PARIS (Reuters) - François Hollande a prôné mardi "l'union de tous les Français face à l'agression" après la série de meurtres dans le sud-ouest de la France qui ont fait quatre morts dont trois enfants.

Le candidat socialiste à la présidentielle, qui a mis sa campagne entre parenthèses, a dit "ne pas imaginer que quiconque" dans la classe politique veuille tirer profit des récents événements -les meurtres par un homme armé de trois militaires d'origine maghrébine et antillaise, puis d'un enseignant et de trois enfants dans une école juive.

Se démarquant du centriste François Bayrou qui a accusé une partie de la classe politique d'avoir un discours à même de faire "flamber les passions" parce qu'il y a "des voix à prendre", François Hollande a toutefois invité le "sommet de l'Etat" à faire preuve de "maîtrise" dans son vocabulaire.

"Il n'y a pas de place, pas d'espace pour le doute, pour la suspicion. Nous devons être tous unis.

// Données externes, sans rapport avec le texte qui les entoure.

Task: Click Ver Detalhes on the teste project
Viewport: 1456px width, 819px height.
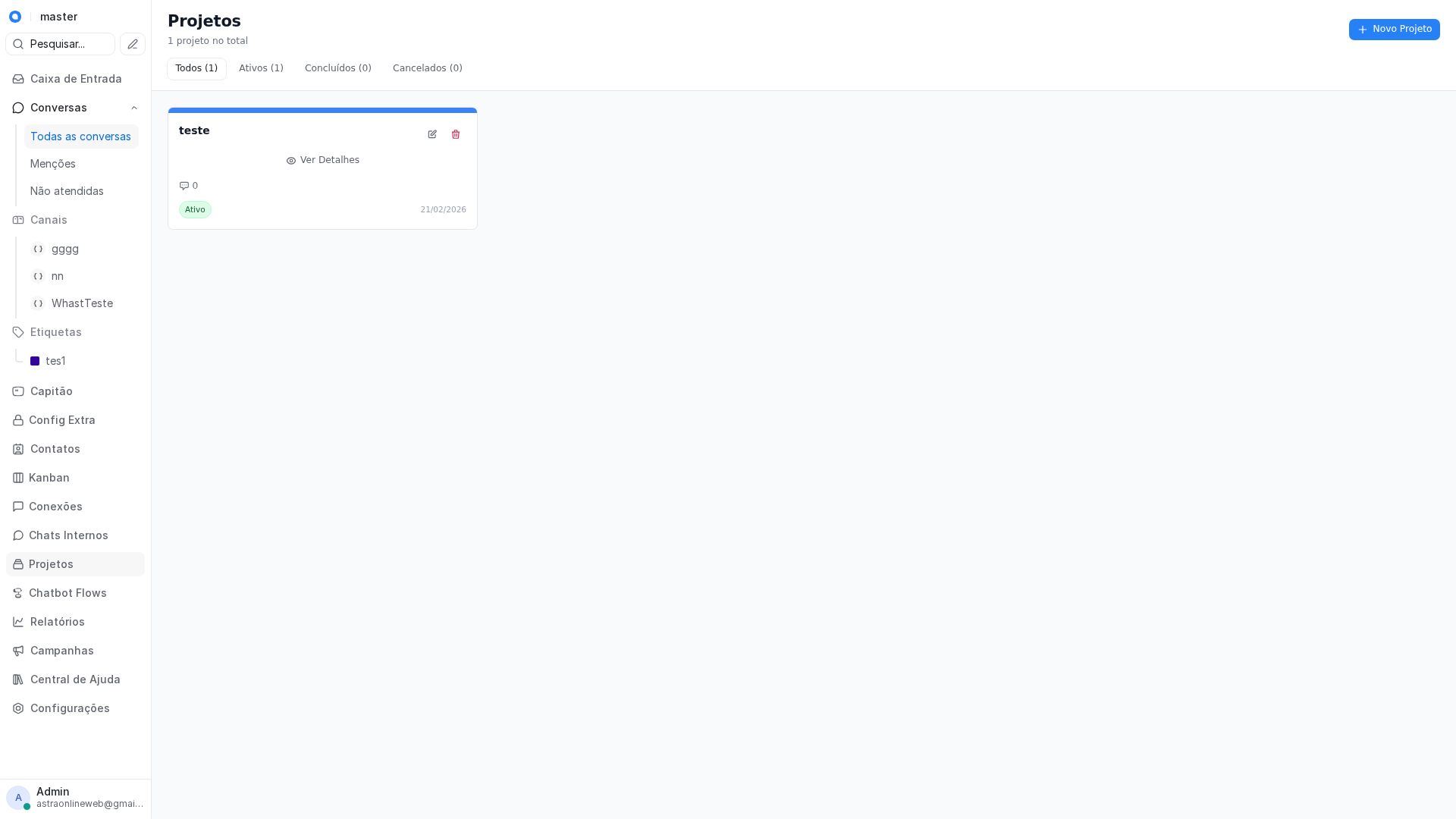Action: click(322, 160)
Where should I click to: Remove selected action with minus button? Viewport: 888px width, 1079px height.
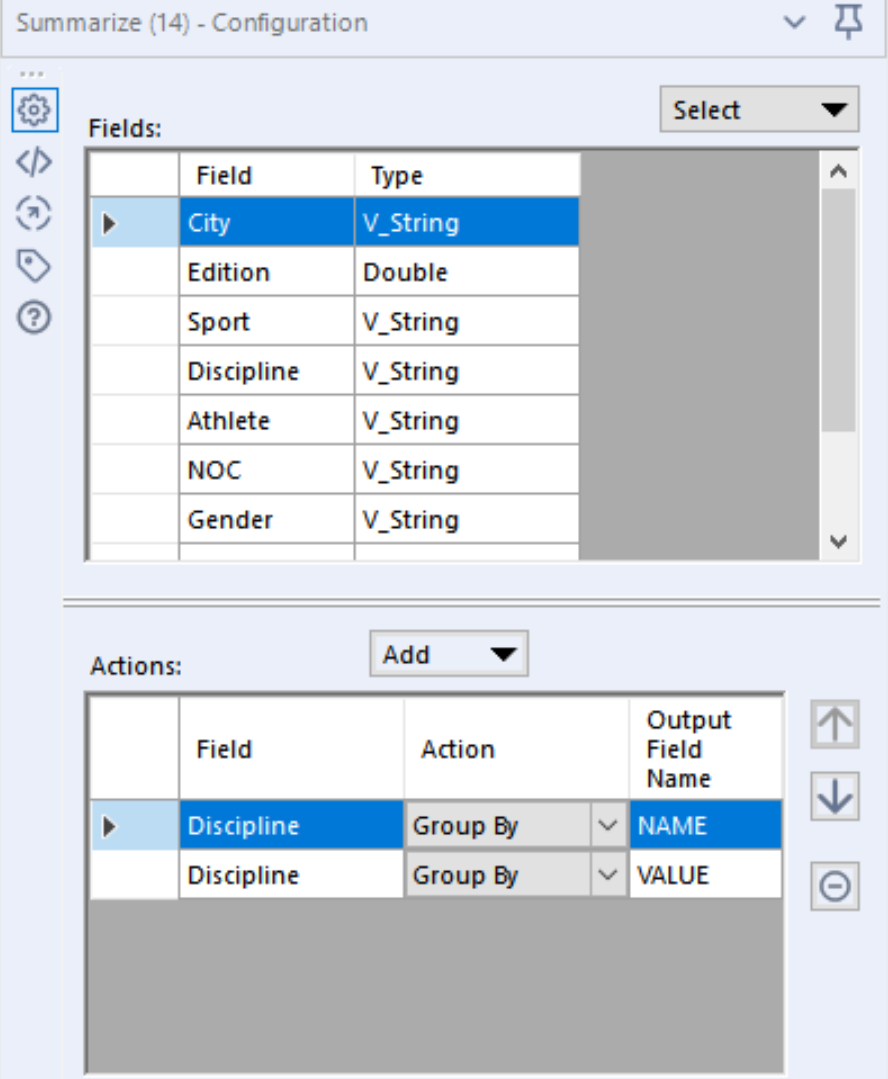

Il n'y a pas si souvent des causes qui peuvent nous rassembler à ce point", a déclaré le prétendant PS à l'Elysée sur RMC et BFM-TV.

"Lorsqu'il y a une agression, une horreur, un acte raciste antisémite, nous devons tous être rassemblés", a-t-il ajouté. "Je ne veux pas faire d'analyse des causes, ce n'est pas le moment".

François Hollande s'est rendu lundi à Toulouse et il a assisté dans la soirée à une cérémonie dans une synagogue parisienne en présence du président de la République, son principal adversaire dans la campagne électorale en cours.

Il a annoncé qu'il assisterait dans une école à la minute de silence observée dans tous les établissements scolaires ce mardi à 11h00.

"Si je suis appelé à des responsabilités importantes pour mon pays, jamais je ne devrai oublier ces images", a-t-il souligné. "Nous ne devons rien n'oublier ni des causes, ni des assassinats, ni des conséquences".

INSTRUMENTALISATION ?

Citant Albert Camus -"Ne pas nommer les choses c'est ajouter encore au malheur au monde"- il a demandé d'avoir le courage de se confronter aux problèmes posés par ces crimes.

"L'antisémitisme, le racisme, ça existe, le passage à l'acte est heureusement exceptionnel", a-t-il fait remarquer.

A la question de savoir si les drames de Toulouse et Montauban pouvaient être instrumentalisés dans la campagne électorale, il a déclaré : "Je ne veux même pas l'imaginer".

"Il n'y a pas de raison de penser qu'un candidat voudra en faire une utilisation partisane", a-t-il ajouté.

François Hollande a toutefois reconnu qui'"il y a des mots qui peuvent avoir des conséquences, qui influencent, qui pénètrent, qui libèrent".

"Ceux qui ont une responsabilité doivent maîtriser leur vocabulaire", a-t-il dit, invitant "le sommet de l'Etat" à montrer l'exemple.

"Au sommet de l'Etat rien ne peut être toléré, rien: ni le vocabulaire, ni la vulgarité, ni la facilité, ni je ne sais quelle simplification", a-t-il dit à l'adresse de Nicolas Sarkozy, demandant notamment l'"exemplarité" en matière de traitement de la délinquance.

"Nous devons parler de ce qui nous élève sans rien ignorer des problèmes, des difficultés, des facilités des uns, des comportements des autres", a insisté François Hollande. "Quand il y a des facilités, des tentations d'aller chercher je ne sais quel avantage, il ne faut jamais y céder".